**Description of the task**
Could you please find each line in the records that contains the word "computer" and copy it?

**Available data**
= = = =

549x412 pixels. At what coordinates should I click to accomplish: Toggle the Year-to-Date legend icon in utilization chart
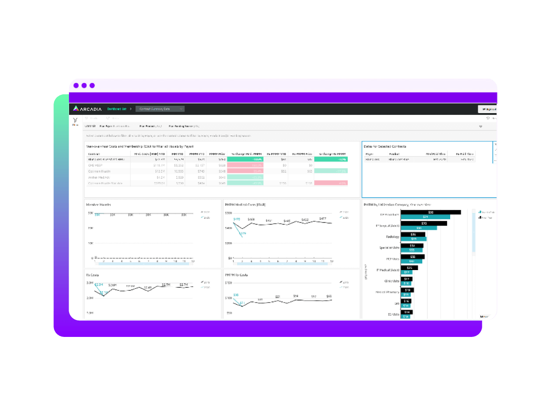pyautogui.click(x=479, y=212)
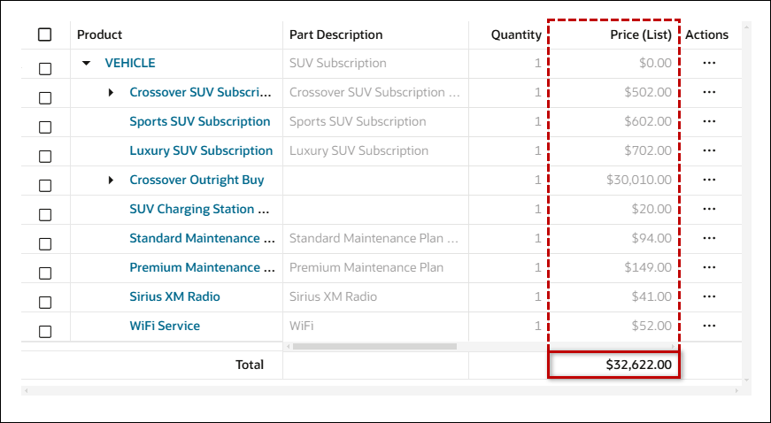The height and width of the screenshot is (423, 771).
Task: Open actions menu for Sports SUV Subscription
Action: click(708, 121)
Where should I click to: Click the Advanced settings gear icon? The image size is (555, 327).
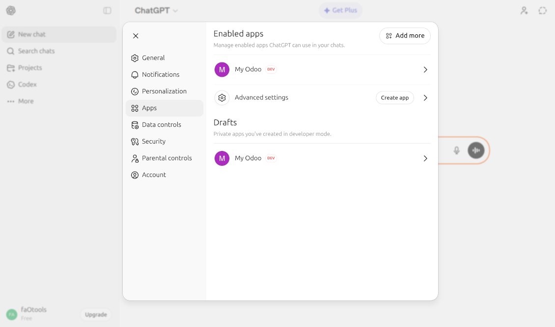(222, 97)
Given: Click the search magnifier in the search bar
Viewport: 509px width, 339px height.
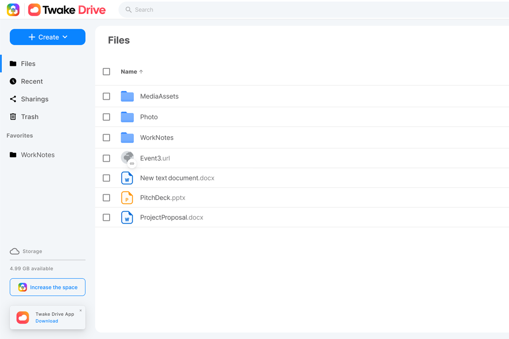Looking at the screenshot, I should (x=128, y=10).
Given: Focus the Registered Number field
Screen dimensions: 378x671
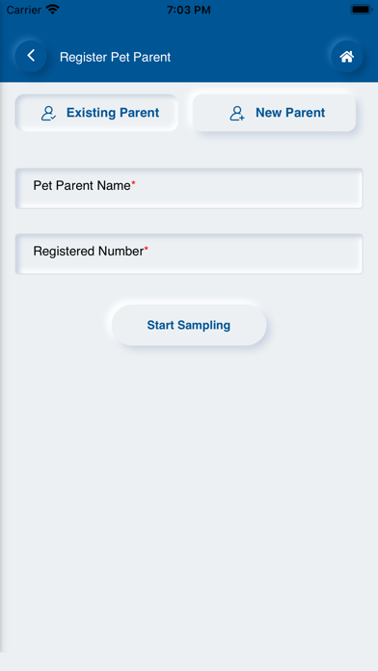Looking at the screenshot, I should [x=189, y=255].
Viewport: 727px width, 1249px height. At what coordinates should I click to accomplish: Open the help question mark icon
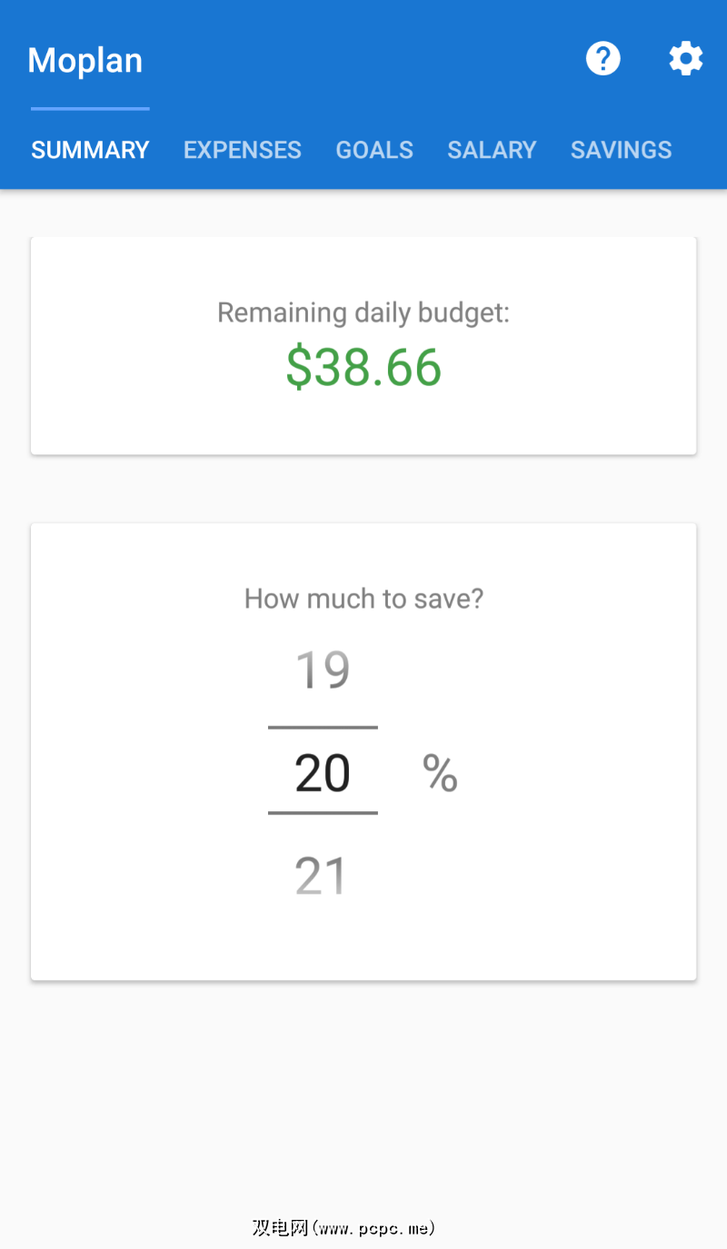tap(603, 60)
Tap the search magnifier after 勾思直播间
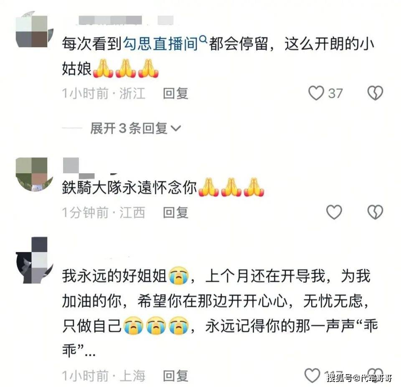Image resolution: width=401 pixels, height=387 pixels. click(x=203, y=40)
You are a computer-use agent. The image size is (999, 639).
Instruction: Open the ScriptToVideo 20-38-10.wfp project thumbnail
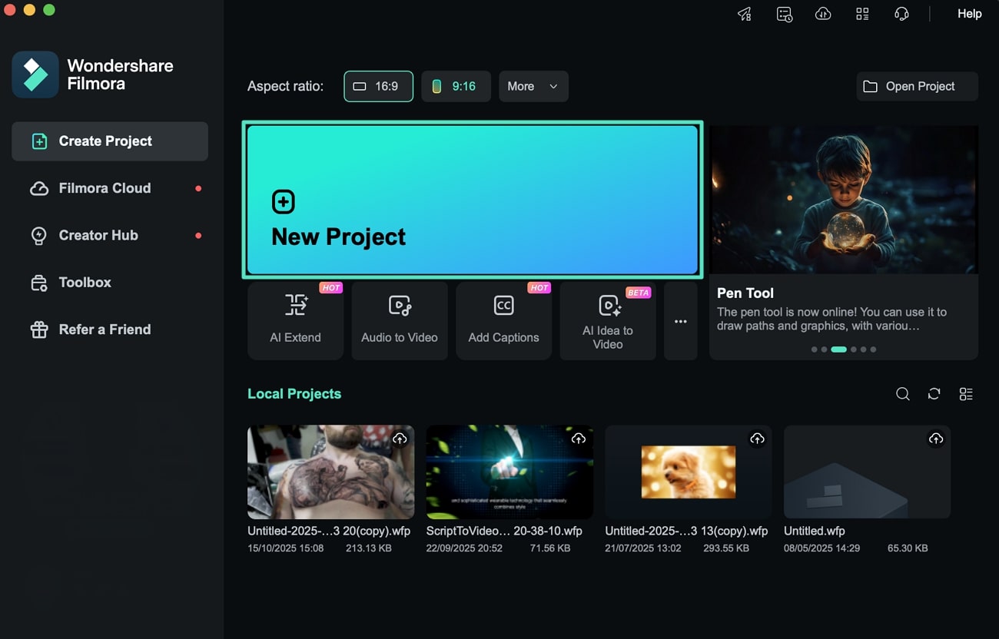[509, 472]
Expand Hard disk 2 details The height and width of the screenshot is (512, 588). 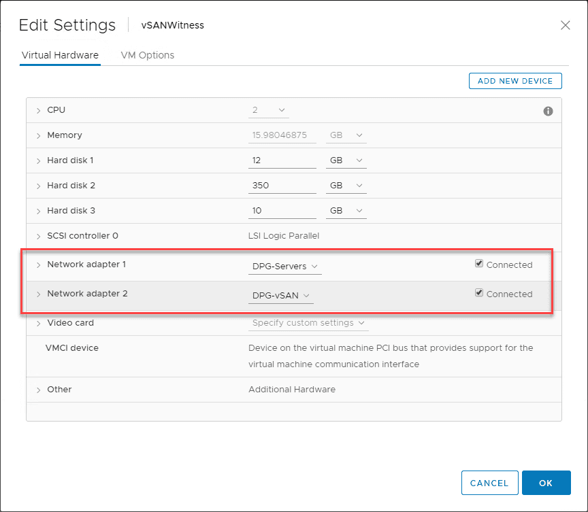38,186
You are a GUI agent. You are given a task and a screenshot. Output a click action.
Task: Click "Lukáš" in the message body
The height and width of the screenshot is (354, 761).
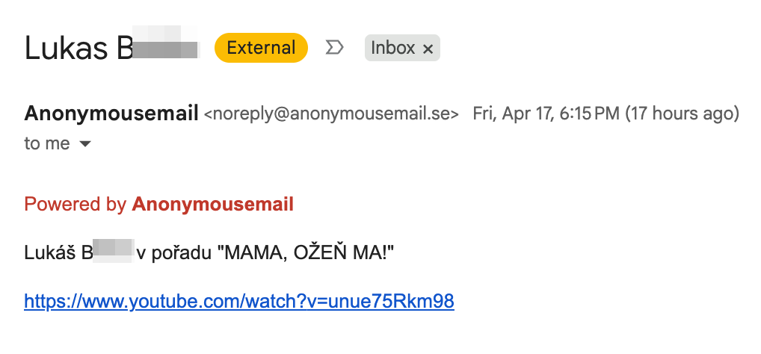[x=49, y=253]
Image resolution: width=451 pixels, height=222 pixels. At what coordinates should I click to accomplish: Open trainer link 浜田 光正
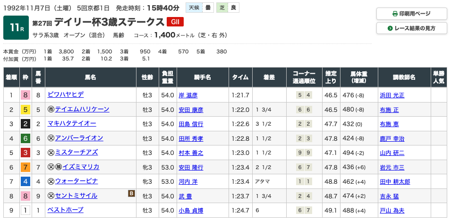click(x=392, y=95)
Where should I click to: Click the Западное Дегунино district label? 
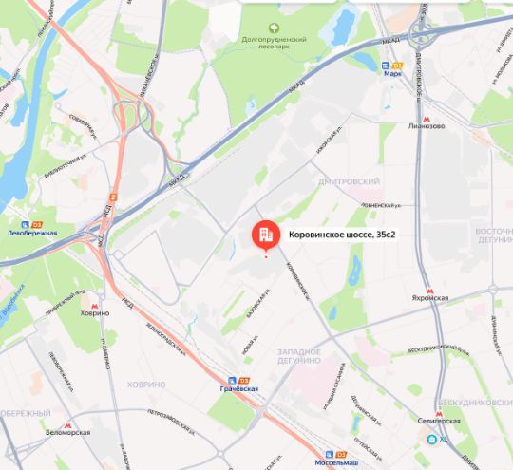click(299, 356)
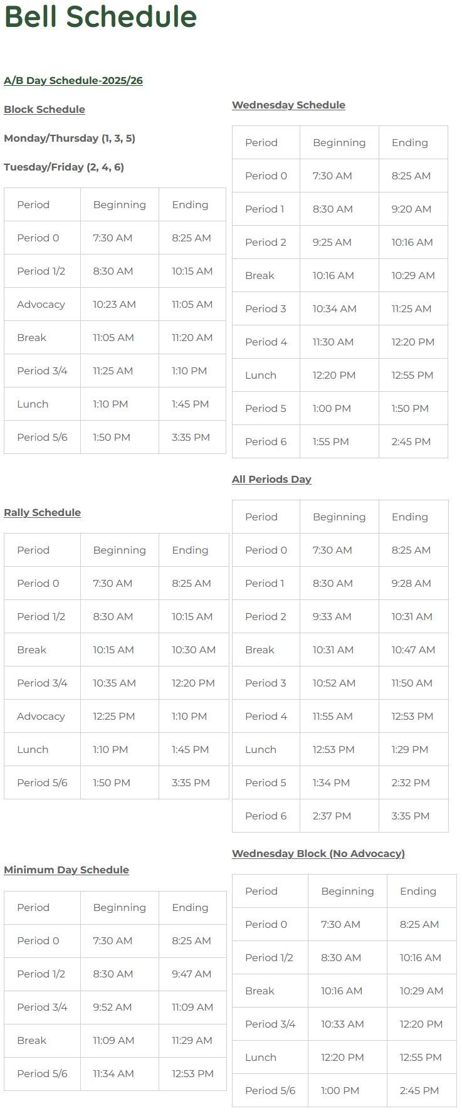Select the 1:55 PM Period 6 beginning cell

click(x=330, y=442)
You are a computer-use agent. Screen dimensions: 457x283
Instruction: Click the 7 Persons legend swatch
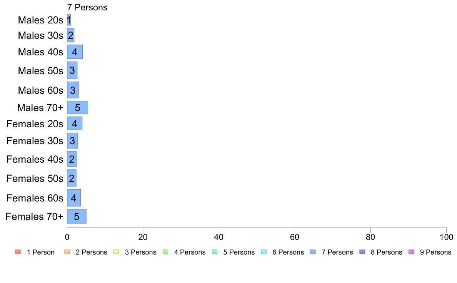[x=313, y=252]
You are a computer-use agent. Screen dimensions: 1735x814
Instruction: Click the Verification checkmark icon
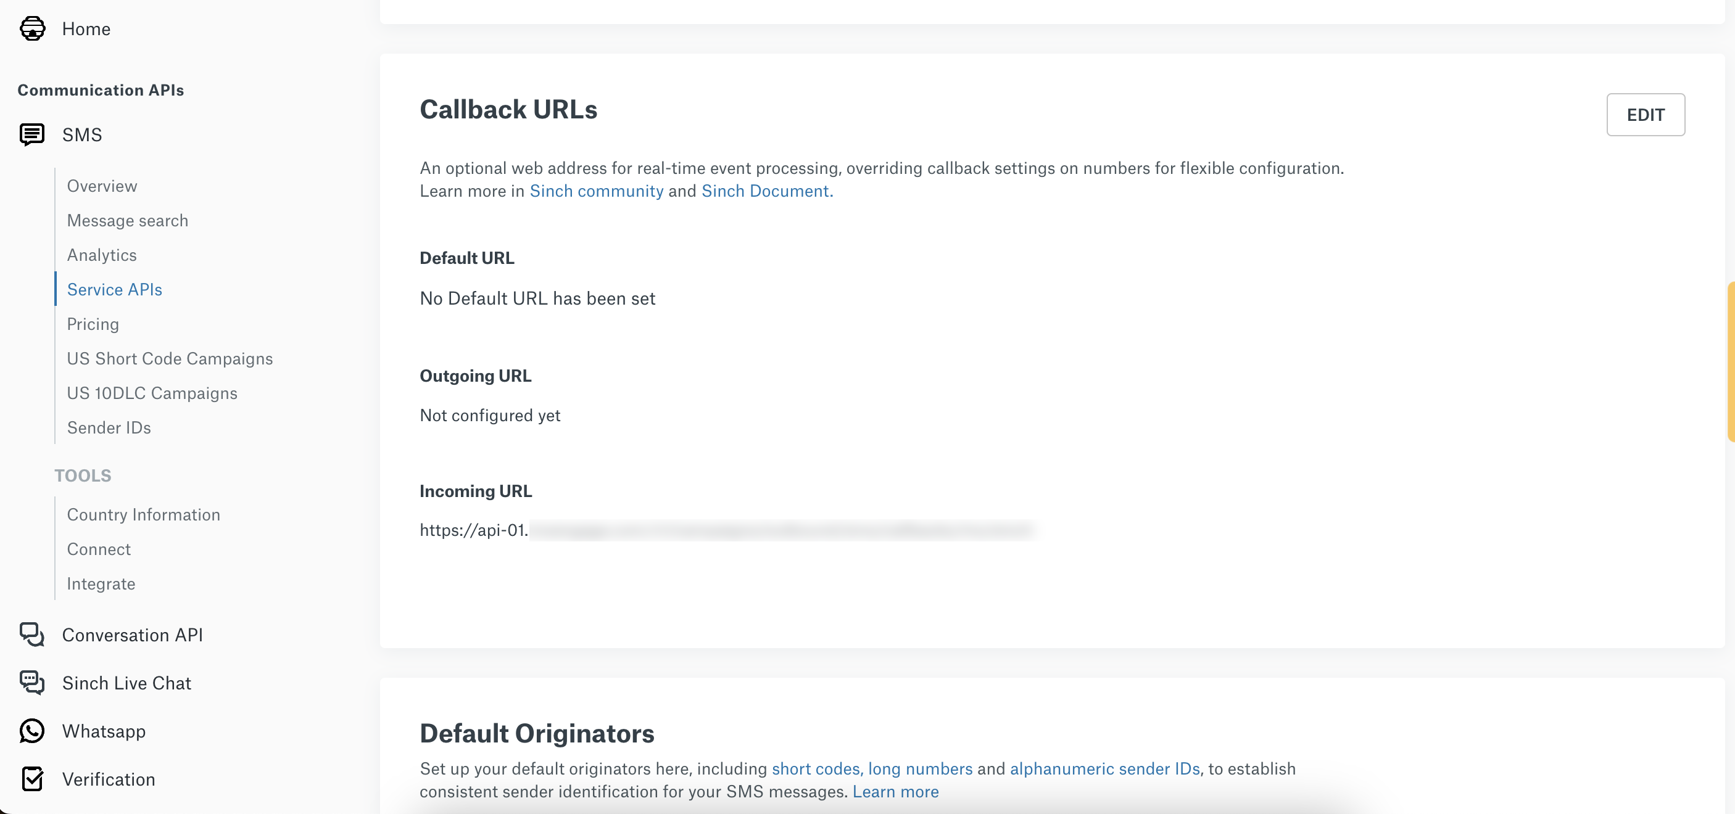32,779
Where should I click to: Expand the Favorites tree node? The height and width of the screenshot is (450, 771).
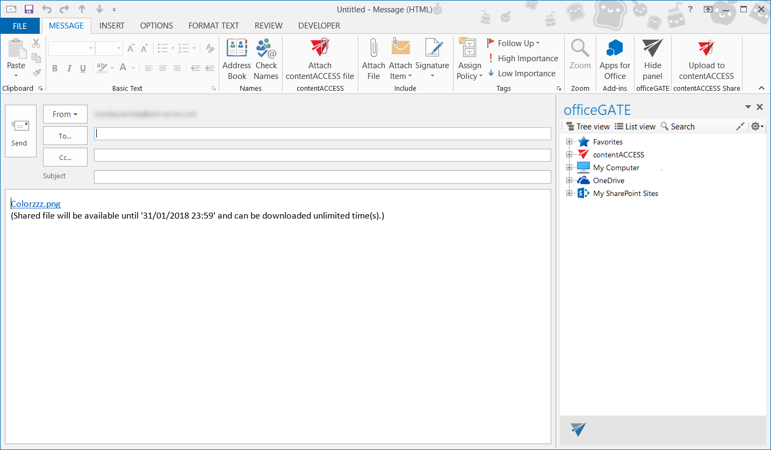[569, 142]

= = = =

**Finished task**
You are a computer-use agent. The image size is (999, 639).
You are a computer-use agent. Screen dimensions: 457x283
You are a computer-use agent. Screen dimensions: 1735x814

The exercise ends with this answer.